The Court found in favour of ASIC’s claims that the Earner product met the test of a managed investment scheme and investment facility under the Corporations Act 2001 (Cth). However, the Access product fell just short of being considered a derivative under Australian law.  Stirling & Rose considers some of the key takeaways below.

 

Allegations and Outcomes

ASIC commenced its action against Block Earner in November 2022, considering this a ‘test case’ for crypto assets in the Australian regulatory framework.

Block Earner’s Earner product offered fixed returns on deposited cryptocurrency (such as Bitcoin and Ethereum). Block Earner managed deposited user funds and pooled them to generate returns, regardless of the underlying performance. Users could withdraw their deposited crypto, but with some limitations and potential early withdrawal penalties. ASIC’s three claims were decided as follows:

1.    Managed Investment Scheme: The Court found that the Earner product met the criteria of a managed investment scheme under the Corporations Act. Users contributed funds to obtain a benefit (payment of interest), to a common pool managed by Block Earner, and lacked day-to-day control over their invested assets.
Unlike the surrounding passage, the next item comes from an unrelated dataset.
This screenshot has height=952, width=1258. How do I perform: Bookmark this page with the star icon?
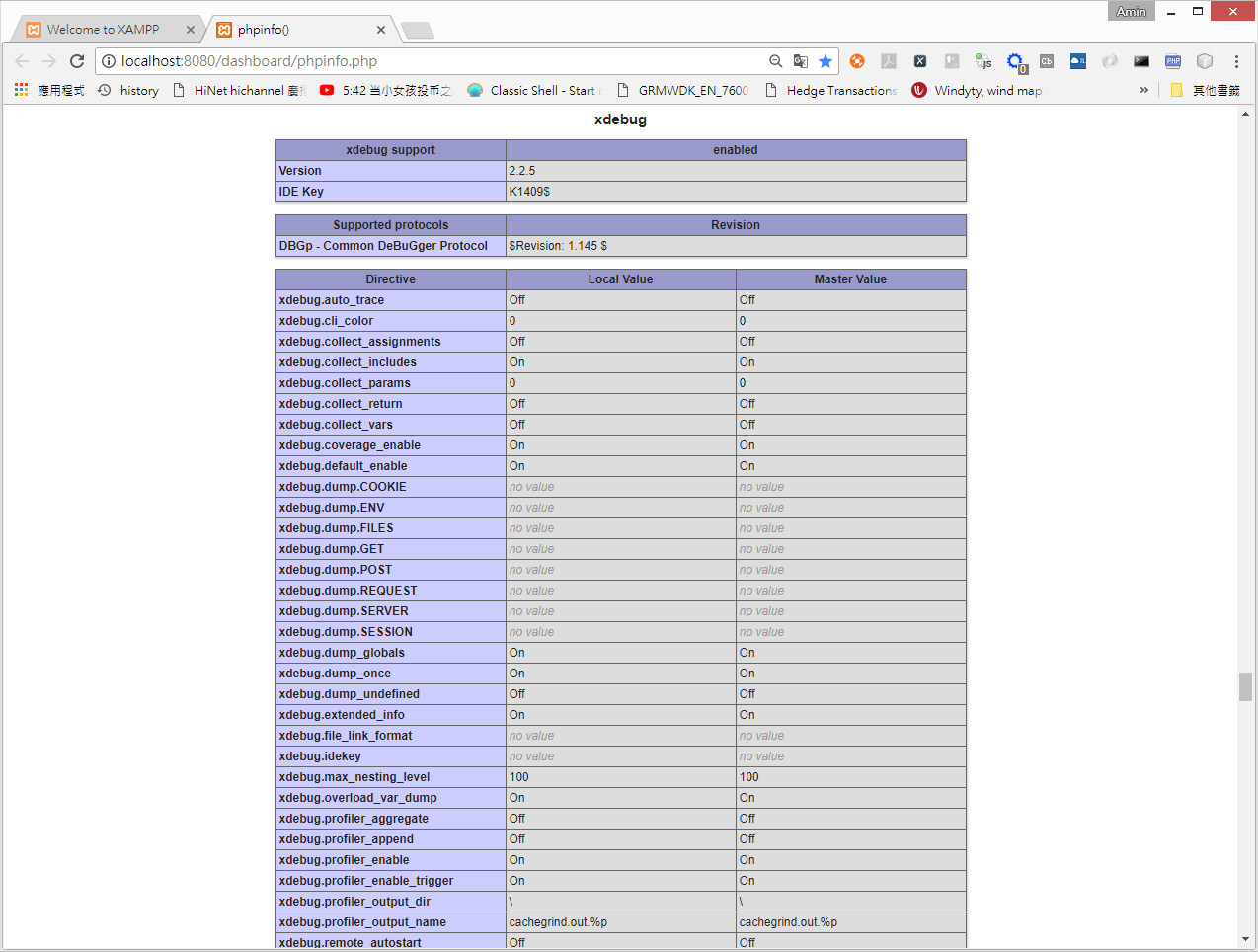[826, 61]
The Court determined that despite ambiguous language in the Terms of Use, the public website gave the impression to users that they would be pooling funds (see below).

2.    Investment Facility: The Court found that Block Earner used user funds to generate financial returns (fixed interest) through activities like high-yield loans, and there was no day-to-day control over their contribution, satisfying the criteria for an investment facility.  

3.    Derivative: The Court noted that given Earner was already found to be not a registered scheme with more than 20 members, it is excluded from the definition of a derivative under the Corporations Act.

The Access product facilitated user access to DeFi lending protocols like Aave and Compound. Users deposited their cryptocurrency of choice through Block Earner who then connected those funds to the chosen DeFi protocol. Deposited funds were not held by Block Earner, but rather directly within the chosen DeFi protocol’s smart contracts. The Court determined that the Access product:

1.    Managed Investment Scheme: Was not a managed investment scheme despite finding that a scheme did exist. However, user contributions weren’t pooled for a common purpose through Block Earners ‘omnibus’ account, as users retained individual ownership of their crypto assets and there was no evidence of generated benefits through use.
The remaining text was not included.